Description
Flattens an XML structure by joining nested tags with an underscore. Returns a dictionary if no output file is provided.
Example output
"""
<media>
<songs>
<pop>Thriller</pop>
<metal>Master of Puppets</metal>
</songs>
<movies>
<comedy>Wedding Crashers</comedy>
<comedy>Superbad</comedy>
<horror>Frozen</horror>
</movies>
</media>
"""
To CSV
media_songs_pop | media_songs_metal | media_movies_comedy_[0] | media_movies_comedy_[1] | media_movies_horror |
---|---|---|---|---|
Thriller | Master of Puppets | Wedding Crashers | Superbad | Frozen |
As dictionary
{
'media_songs_pop': 'Thriller',
'media_songs_metal': 'Master of Puppets',
'media_movies_comedy_[0]': 'Wedding Crashers',
'media_movies_comedy_[1]': 'Superbad',
'media_movies_horror': 'Frozen'
}
Usage
Using a file:
import flatxml
result = flatxml.parse_file('/path/to/input_file.xml')
Using a blob:
import flatxml
result = flatxml.parse_blob("""<a>Apple</a>""")
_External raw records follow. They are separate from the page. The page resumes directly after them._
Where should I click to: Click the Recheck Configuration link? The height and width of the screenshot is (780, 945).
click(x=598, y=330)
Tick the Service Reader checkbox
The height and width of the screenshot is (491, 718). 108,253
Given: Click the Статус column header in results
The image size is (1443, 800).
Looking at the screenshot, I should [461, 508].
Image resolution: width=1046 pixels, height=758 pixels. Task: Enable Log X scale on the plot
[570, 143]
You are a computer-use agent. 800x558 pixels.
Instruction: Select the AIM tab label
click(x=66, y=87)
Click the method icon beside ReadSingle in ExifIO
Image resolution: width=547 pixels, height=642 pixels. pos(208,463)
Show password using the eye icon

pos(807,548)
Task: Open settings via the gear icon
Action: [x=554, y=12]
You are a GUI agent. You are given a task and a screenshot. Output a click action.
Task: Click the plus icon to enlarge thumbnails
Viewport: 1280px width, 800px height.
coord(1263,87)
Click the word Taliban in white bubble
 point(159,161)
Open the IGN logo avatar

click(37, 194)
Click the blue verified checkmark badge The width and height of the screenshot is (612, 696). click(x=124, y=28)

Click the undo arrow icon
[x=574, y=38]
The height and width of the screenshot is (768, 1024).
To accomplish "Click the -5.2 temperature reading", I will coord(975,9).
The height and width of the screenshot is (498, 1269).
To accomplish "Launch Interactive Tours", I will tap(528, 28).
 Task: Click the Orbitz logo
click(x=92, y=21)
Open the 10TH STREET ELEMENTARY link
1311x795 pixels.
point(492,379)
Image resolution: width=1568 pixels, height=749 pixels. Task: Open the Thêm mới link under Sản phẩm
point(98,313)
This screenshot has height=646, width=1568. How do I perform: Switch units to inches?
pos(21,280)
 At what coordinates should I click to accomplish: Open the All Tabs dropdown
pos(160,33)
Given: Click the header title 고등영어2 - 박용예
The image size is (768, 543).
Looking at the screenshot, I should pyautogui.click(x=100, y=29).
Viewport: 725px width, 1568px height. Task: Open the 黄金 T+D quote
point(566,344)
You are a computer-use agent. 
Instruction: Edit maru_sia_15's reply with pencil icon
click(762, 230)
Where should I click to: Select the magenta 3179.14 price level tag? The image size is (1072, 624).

print(result['a']) # Apple
Using an xmltodict.OrderedDict object:
import flatxml
import xmltodict
xml = """
<useless-tag1>
<useless-tag2>
<important-tag1>Cookies</important-tag1>
<important-tag2>Butter</important-tag2>
</useless-tag2>
</useless-tag1>
"""
ordered_dict = xmltodict.parse(xml)
slim_ordered_dict = ordered_dict['useless-tag1']['useless-tag2']
result = flatxml.parse_ordered_dict(slim_ordered_dict)
print(result['important-tag1']) # Cookies
All parsers accept an output file path as the second argument to generate a CSV
flatxml.parse_blob('...', '/path/to/output.csv')
Installation
pip install flatxml